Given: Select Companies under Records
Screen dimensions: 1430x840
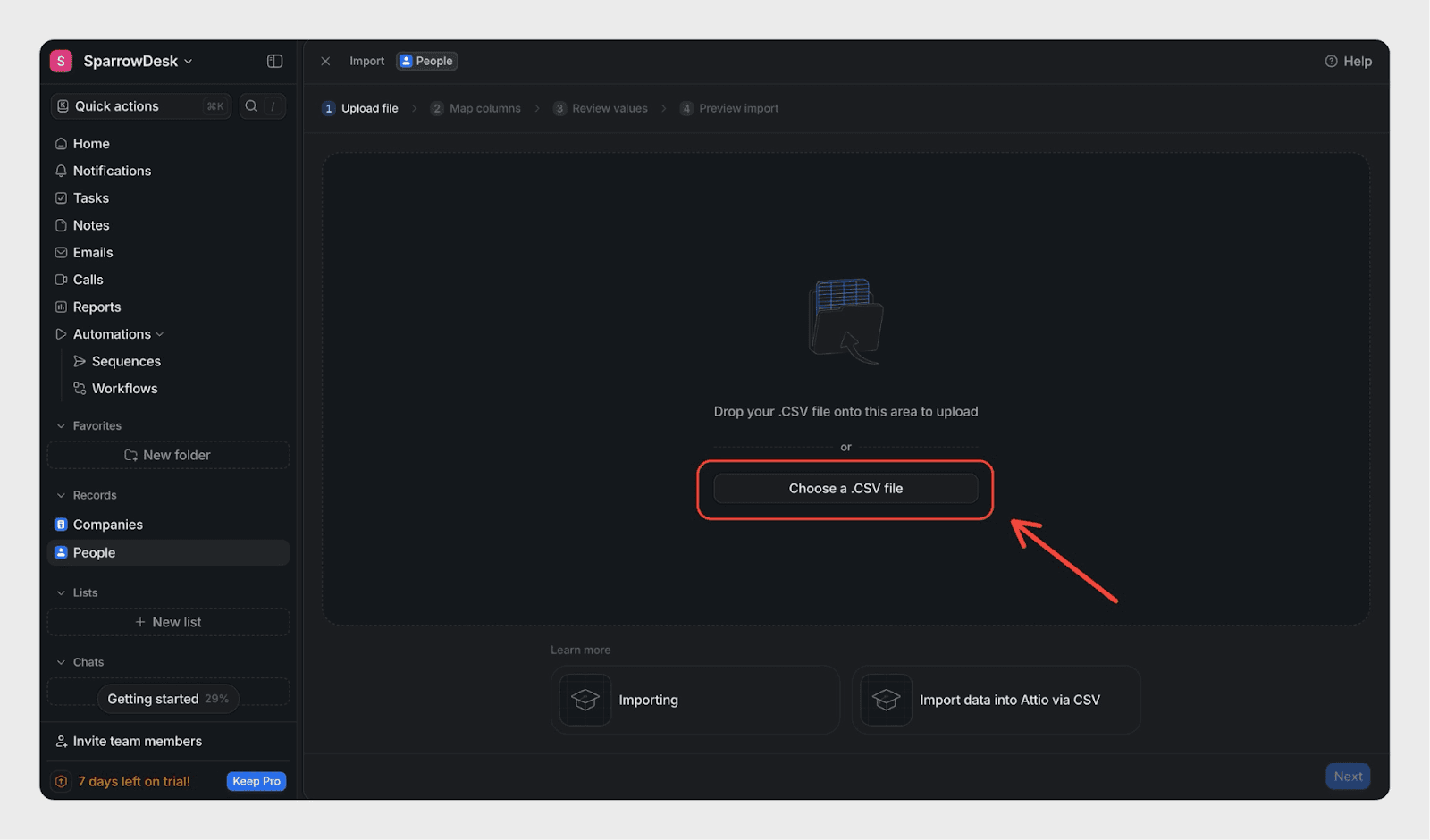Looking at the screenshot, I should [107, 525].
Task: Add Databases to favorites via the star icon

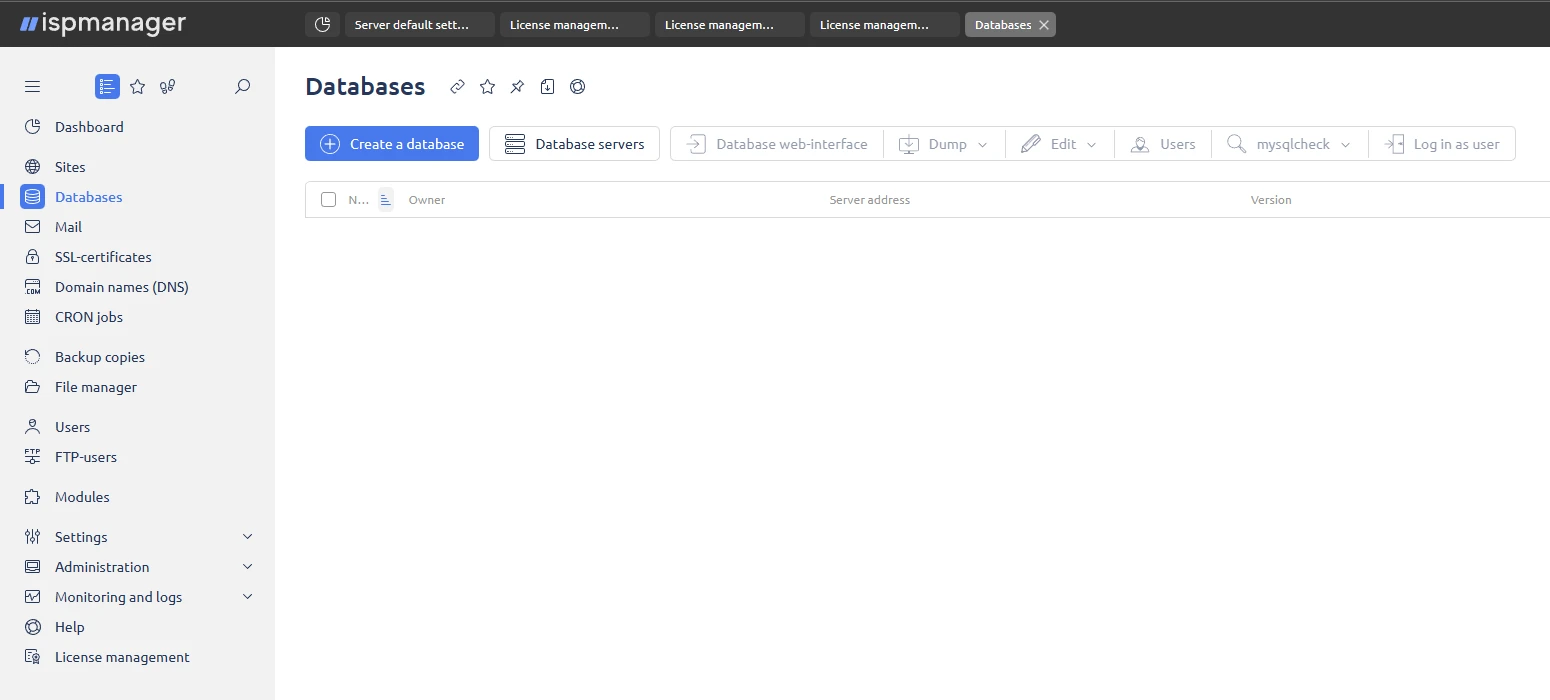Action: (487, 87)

# TASK DETAILS:
Could you print the listing above exactly, without the pictures?

# ANSWER SECTION:
Given: Select Companies under Records
Screen dimensions: 1430x840
Looking at the screenshot, I should [107, 525].
Task: Add Databases to favorites via the star icon

Action: (487, 87)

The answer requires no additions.